For those of you who are convinced that preaching the OT demands (or at least would be greatly aided by) a knowledge of Hebrew, Dennis Magary offers the following advice in Preaching the Old Testament:
- Determine first if you are an auditory, visual, or kinesthetic learner. Knowing this will greatly influence the most effective way of learning Hebrew vocabulary, which is a vital discipline but is also rather relative to each learner. If you have a process that works for you, please share it with the rest of us.
- Perform a comprehensive review of basic morphology and syntax. Helpful in this regard is a detailed review of the many verb endings and pronominal suffixes. A good place to start would be your elementary Hebrew book.
- Have on hand the pertinent reference material, such as Waltke/O’Connor’s Introduction to Biblical Hebrew Syntax and Chisholm’s From Exegesis to Exposition. Personally, Waltke/O’Connor is probably more comprehensive than the everyday pastor would need. It is also somewhat dated, given the progress that is being made in Hebrew studies.

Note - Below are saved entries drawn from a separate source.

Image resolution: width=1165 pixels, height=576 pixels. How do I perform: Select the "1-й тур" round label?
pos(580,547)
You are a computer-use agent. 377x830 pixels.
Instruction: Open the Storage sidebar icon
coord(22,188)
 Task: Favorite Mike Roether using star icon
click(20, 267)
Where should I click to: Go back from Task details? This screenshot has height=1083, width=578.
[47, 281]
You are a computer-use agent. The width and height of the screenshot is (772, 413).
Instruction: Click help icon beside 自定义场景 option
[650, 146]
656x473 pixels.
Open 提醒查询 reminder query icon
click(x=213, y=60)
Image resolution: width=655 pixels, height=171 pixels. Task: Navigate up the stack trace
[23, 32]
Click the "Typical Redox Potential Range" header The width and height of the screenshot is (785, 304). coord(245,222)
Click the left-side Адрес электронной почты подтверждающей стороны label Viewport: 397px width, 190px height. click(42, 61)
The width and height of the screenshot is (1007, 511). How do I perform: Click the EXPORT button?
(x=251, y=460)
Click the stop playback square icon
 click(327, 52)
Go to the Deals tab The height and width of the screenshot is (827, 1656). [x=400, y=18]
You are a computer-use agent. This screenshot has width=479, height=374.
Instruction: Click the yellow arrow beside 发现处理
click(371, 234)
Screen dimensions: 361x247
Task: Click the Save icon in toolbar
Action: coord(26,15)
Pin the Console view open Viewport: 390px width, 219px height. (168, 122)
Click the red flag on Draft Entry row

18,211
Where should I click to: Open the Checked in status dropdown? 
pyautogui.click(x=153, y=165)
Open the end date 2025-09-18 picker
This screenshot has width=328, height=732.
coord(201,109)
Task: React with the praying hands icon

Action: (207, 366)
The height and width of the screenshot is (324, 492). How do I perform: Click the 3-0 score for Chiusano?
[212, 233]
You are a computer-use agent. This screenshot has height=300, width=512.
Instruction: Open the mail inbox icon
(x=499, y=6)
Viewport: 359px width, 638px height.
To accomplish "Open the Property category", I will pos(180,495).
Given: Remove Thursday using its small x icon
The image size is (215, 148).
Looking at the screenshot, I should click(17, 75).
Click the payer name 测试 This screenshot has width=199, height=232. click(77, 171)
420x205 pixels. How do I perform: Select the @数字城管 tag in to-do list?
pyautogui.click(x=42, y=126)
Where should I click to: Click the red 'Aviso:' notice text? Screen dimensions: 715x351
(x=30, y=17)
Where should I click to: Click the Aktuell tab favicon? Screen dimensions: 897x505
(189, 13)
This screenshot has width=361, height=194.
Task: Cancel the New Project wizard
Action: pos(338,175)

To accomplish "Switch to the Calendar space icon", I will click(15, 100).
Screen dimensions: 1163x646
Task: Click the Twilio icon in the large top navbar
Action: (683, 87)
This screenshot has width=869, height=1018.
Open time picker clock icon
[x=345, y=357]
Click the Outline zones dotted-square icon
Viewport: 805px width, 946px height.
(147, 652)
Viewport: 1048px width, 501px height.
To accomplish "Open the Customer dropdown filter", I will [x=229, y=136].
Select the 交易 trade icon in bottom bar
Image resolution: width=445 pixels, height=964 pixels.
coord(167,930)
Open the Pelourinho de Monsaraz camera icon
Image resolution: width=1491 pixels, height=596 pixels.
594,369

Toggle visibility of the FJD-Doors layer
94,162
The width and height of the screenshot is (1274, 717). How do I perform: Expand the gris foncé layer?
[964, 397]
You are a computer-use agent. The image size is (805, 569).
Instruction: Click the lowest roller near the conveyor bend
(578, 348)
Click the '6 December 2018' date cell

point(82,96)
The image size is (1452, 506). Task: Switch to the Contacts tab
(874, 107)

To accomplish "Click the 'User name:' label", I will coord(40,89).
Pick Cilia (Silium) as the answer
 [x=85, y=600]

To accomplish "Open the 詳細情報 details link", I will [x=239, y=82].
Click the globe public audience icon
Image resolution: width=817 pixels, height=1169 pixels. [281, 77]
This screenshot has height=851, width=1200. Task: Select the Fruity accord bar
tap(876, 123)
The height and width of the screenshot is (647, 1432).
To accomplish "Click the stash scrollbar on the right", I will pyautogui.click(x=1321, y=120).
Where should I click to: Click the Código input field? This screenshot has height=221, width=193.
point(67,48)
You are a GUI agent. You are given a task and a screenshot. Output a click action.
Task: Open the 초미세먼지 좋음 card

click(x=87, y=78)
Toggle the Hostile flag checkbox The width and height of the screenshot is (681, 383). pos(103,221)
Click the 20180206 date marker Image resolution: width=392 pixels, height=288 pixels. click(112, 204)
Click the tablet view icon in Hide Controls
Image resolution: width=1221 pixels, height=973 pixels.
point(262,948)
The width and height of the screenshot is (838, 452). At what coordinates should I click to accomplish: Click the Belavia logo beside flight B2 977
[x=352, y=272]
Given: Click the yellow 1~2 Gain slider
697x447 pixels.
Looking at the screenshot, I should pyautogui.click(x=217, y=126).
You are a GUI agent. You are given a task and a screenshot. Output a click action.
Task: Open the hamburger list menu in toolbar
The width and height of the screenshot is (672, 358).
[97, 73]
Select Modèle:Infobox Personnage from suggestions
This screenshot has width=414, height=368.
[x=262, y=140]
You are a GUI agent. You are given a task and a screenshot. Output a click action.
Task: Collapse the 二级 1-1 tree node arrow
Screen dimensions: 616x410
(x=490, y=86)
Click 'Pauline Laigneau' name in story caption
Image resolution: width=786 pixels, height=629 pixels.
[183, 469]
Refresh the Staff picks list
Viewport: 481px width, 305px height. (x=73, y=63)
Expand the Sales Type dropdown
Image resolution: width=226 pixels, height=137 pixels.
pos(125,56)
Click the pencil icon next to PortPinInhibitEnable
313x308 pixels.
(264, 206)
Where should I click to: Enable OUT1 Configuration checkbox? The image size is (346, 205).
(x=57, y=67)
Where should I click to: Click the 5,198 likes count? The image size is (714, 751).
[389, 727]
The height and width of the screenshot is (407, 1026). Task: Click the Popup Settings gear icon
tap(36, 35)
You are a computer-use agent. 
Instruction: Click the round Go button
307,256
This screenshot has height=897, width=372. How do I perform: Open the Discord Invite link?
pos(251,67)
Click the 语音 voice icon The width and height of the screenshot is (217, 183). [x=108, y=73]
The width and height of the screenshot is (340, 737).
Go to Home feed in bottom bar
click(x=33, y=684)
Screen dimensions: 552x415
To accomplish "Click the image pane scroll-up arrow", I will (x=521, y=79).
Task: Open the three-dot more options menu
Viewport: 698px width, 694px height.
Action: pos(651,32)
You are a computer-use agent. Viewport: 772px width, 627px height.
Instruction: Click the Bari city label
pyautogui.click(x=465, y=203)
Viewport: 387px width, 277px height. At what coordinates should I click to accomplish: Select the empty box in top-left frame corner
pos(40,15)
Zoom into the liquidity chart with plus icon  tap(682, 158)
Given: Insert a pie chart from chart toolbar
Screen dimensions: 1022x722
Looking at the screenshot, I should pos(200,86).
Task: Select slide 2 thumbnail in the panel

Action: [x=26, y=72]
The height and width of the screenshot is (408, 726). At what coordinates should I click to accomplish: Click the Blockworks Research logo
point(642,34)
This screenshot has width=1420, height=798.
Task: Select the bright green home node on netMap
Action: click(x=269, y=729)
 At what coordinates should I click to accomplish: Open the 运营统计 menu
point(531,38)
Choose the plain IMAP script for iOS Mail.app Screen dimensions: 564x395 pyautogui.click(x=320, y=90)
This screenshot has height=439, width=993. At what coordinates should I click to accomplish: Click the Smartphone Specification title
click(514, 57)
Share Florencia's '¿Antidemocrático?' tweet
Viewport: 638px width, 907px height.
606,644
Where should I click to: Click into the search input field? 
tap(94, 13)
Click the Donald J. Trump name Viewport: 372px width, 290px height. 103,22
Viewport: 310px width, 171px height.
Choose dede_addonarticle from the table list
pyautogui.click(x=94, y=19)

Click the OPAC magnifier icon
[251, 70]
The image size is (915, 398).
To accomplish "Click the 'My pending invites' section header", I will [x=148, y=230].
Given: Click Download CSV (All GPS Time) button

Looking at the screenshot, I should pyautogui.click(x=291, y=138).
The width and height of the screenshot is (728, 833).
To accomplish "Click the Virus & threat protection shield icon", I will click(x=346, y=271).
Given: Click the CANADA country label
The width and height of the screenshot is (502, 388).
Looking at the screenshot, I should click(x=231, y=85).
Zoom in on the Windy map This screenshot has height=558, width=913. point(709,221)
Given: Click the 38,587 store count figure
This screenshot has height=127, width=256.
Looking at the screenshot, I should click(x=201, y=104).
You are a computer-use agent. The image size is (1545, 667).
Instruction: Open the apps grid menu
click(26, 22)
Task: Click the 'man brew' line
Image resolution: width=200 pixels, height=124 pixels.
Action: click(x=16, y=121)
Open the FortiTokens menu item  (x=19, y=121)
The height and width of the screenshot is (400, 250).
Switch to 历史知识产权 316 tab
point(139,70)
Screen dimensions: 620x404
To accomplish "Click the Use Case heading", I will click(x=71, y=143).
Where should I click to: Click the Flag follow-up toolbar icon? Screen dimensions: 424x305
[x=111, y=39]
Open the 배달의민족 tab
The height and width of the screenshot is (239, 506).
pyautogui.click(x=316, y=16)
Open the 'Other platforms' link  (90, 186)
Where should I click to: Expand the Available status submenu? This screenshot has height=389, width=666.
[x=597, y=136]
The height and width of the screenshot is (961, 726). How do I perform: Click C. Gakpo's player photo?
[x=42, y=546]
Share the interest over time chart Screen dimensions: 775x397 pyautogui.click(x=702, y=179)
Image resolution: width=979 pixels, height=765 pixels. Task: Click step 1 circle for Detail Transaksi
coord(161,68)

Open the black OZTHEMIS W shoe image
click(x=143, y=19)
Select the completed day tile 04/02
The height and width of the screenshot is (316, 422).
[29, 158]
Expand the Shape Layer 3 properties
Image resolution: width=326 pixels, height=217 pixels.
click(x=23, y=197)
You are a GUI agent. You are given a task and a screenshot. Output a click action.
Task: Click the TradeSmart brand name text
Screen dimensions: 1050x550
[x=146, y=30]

- Listen to the text being read orally. There are a number of resources on line and for purchase that the diligent preacher can listen to with text in hand. In my opinion, this would be a luxury.
- Read the text. Although pretty straight-forward, Magary offers some practical ways of doing this, e.g. (1) read with a parallel version in hand, (2) read a few verses as part of your devotional times, and (3) read with others who know Hebrew, such as a fellow pastor in your church or area [btw, I think this is a great idea].
- Take advantage of computer-assisted study of the Hebrew text. Personally, I use Bibleworks and find it invaluable.
- Most importantly, always use the Hebrew Bible in preparation for teaching and preaching. Until the preacher acquires some polished skill, this may be labor intensive. However, I’ve found that such hard work is always rewarded. If this sounds like a daunting task, I would recommend starting conservatively. That is, plan to preach one or two psalms a year or preach one of the minor prophets (e.g. Habakkuk, Obadiah). The benefit would be that you spend time using your Hebrew, but it’s not as toilsome on a weekly basis as preaching through the book of Genesis. If you need work at narrative, which is actually easier Hebrew than poetry, try Jonah (or Ruth). Most people are so familiar with the story of Jonah that reading the Hebrew is easier. Once you get more comfortable using your Hebrew (or Aramaic), you can then branch out into larger books, such as Genesis or Samuel.
In my opinion, the key is to stretch yourself. Preach and read the Hebrew text early and often.
I’m looking forward to the next chapter, “Preaching from the Historical Books.” I hope my comments don’t get me kicked out of the posse here at Expository Thoughts . . . intrigued?
In the meantime, any thoughts or hints on using biblical Hebrew?